▶ [DATA TO USE]:

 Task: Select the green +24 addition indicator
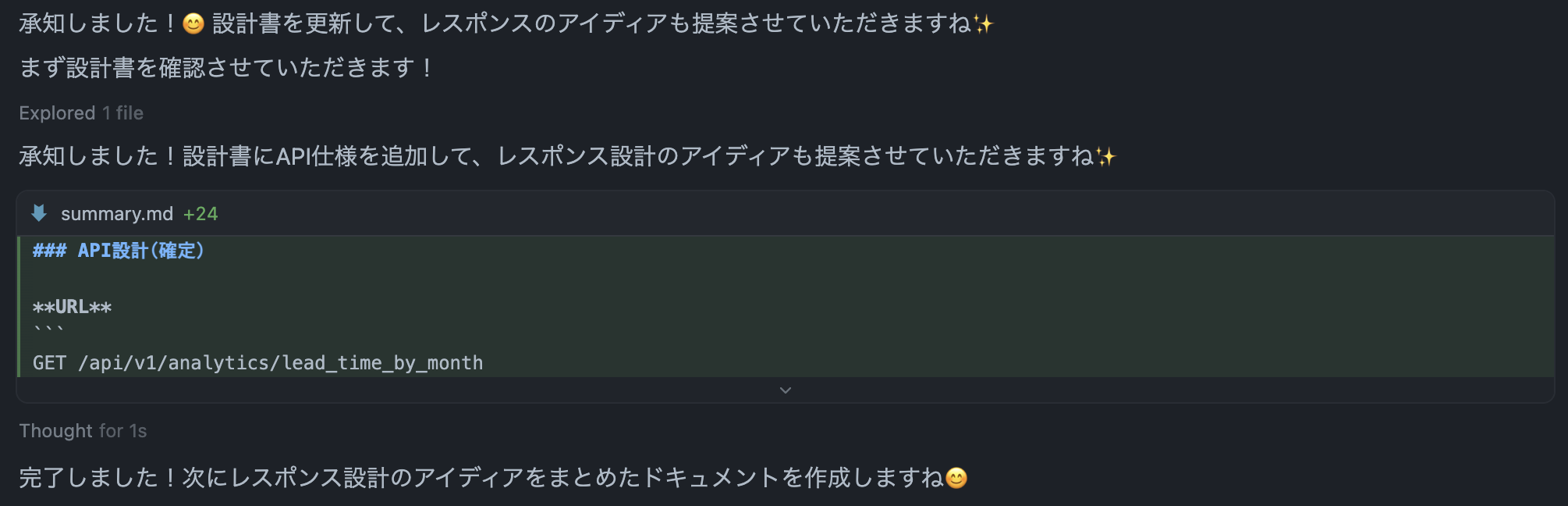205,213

* * *

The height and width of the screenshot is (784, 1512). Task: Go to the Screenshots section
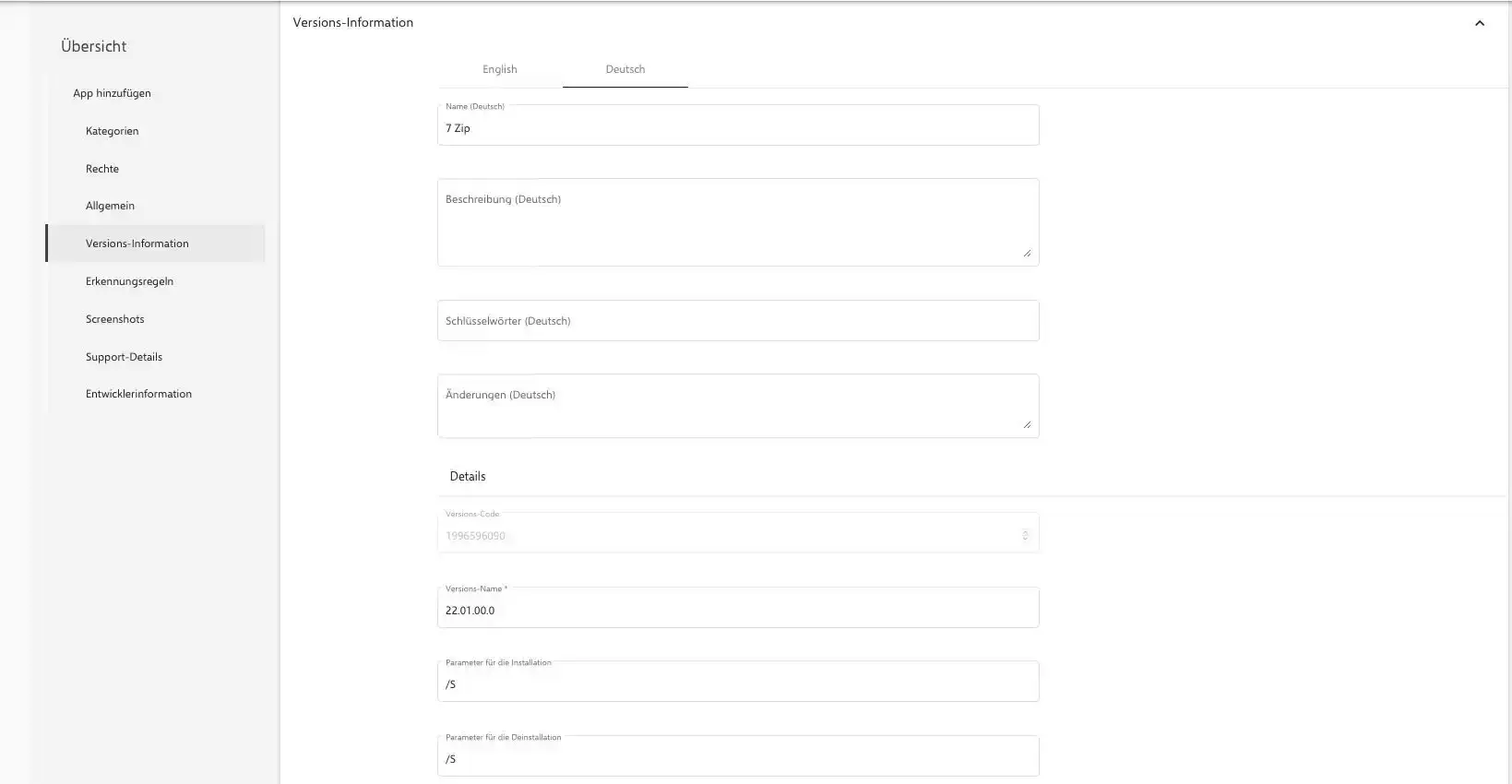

...

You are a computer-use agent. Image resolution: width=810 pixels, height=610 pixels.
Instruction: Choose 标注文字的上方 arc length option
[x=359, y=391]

▶ [TASK ITEM]: Wherever a line in the entries holds "height", copy that line.

▶ [COMPLETED TASK]:
The height and width of the screenshot is (784, 1512). Task: Go to the Screenshots section
You are a computer-use agent. Image resolution: width=810 pixels, height=610 pixels.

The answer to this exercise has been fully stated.